### TEXTE FOURNI
Loopsider — « Nous tablons sur le lancement d’un troisième média d’ici l’été »

Cap Digital
Cap Digital
Published in
12 min readJan 28, 2021

Loopsider, le média 100% vidéo et social média indépendant, engrange les succès d’audience et d’engagement en réussissant le tour de force d’être à l’équilibre financier. Data-driven journalism, brand content, nouveaux récits de l’actualité, médias conversationnels, lancement d’un nouveau média en 2021 etc. alors que Loopsider vient de souffler sa troisième bougie, nous avons voulu connaître les clés de son succès et les projets à venir. Entretien avec Giuseppe de Martino, son cofondateur et CEO.

Lancer un nouveau média dans un secteur marqué par la crise depuis plus de 10 ans, c’est une aventure périlleuse. Qu’est-ce qui vous a donné envie de créer Loopsider ?

### JEU D'ENREGISTREMENTS

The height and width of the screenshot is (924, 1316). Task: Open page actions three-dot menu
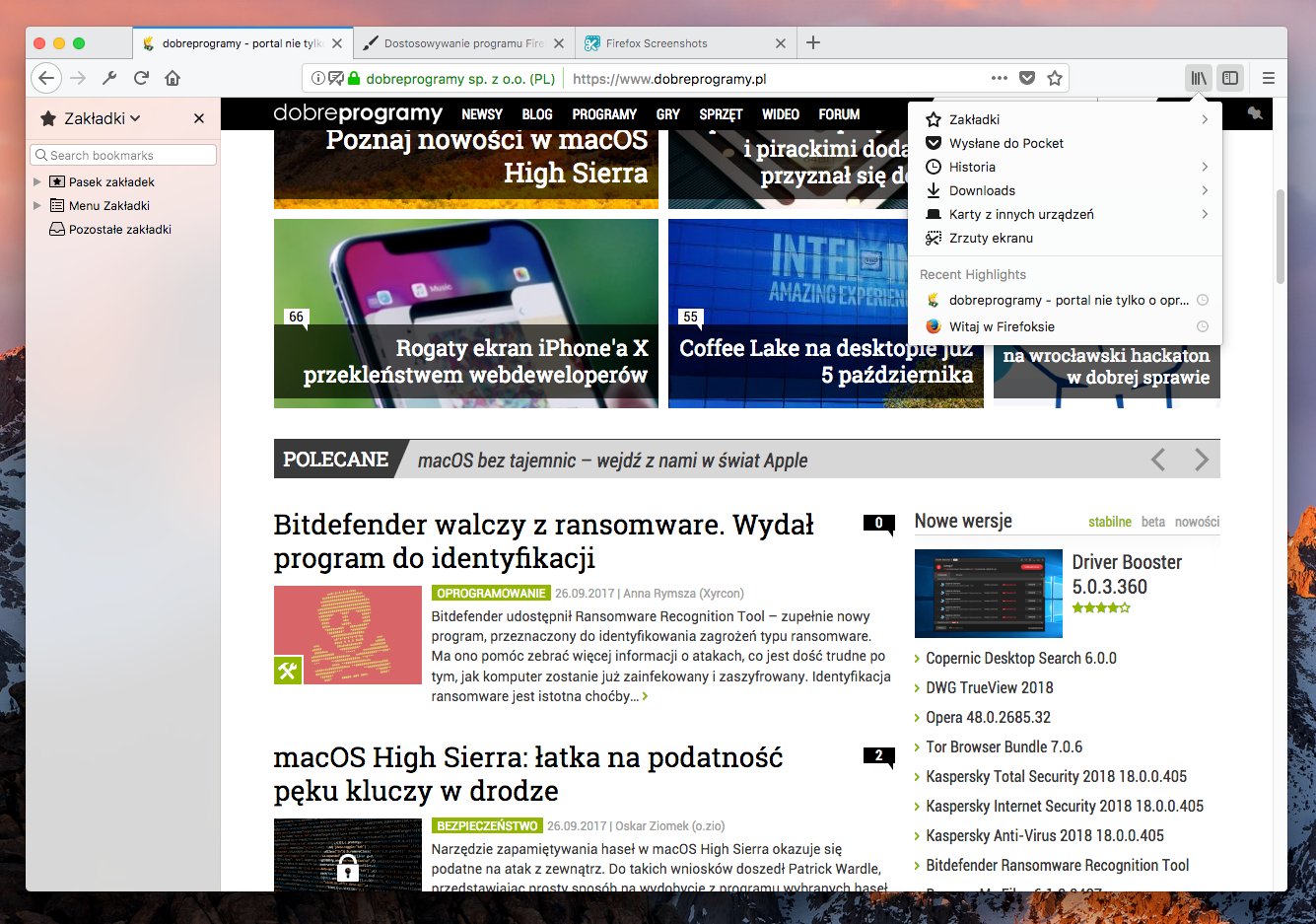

---

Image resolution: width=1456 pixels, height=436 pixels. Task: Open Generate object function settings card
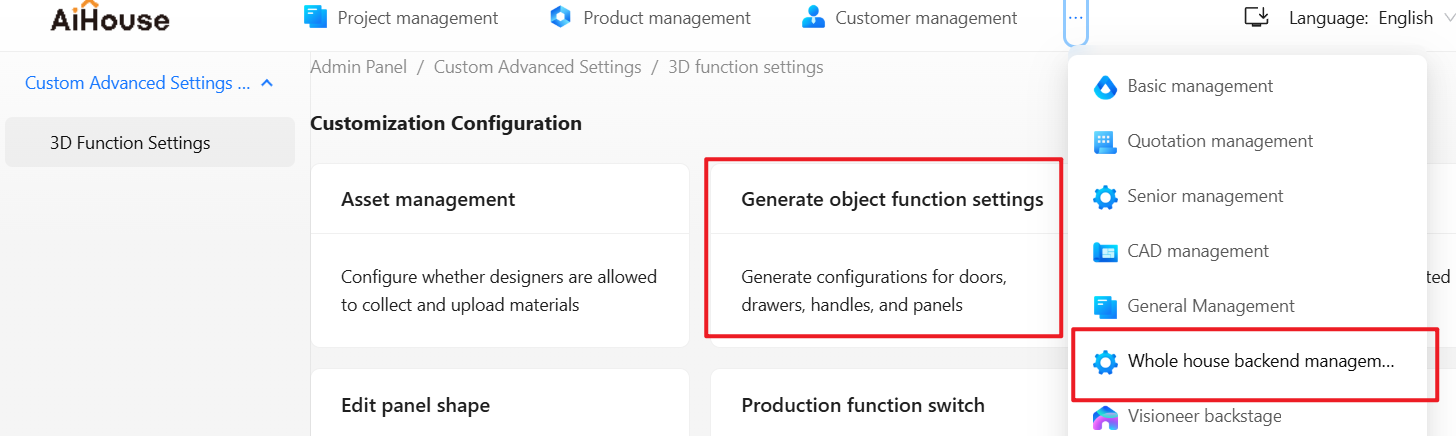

### CONSIGNE
Répondez à ces questions sur le texte fourni consacré à Loopsider :
1. D'après le titre, quel lancement Loopsider prévoit-il d'ici l'été ?
2. Quelle bougie Loopsider vient-il de souffler ?
3. Qui est interrogé dans l'entretien, et avec quelles fonctions ?

### RÉPONSE ATTENDUE
1. Le lancement d'un troisième média.
2. Sa troisième bougie.
3. Giuseppe de Martino, cofondateur et CEO de Loopsider.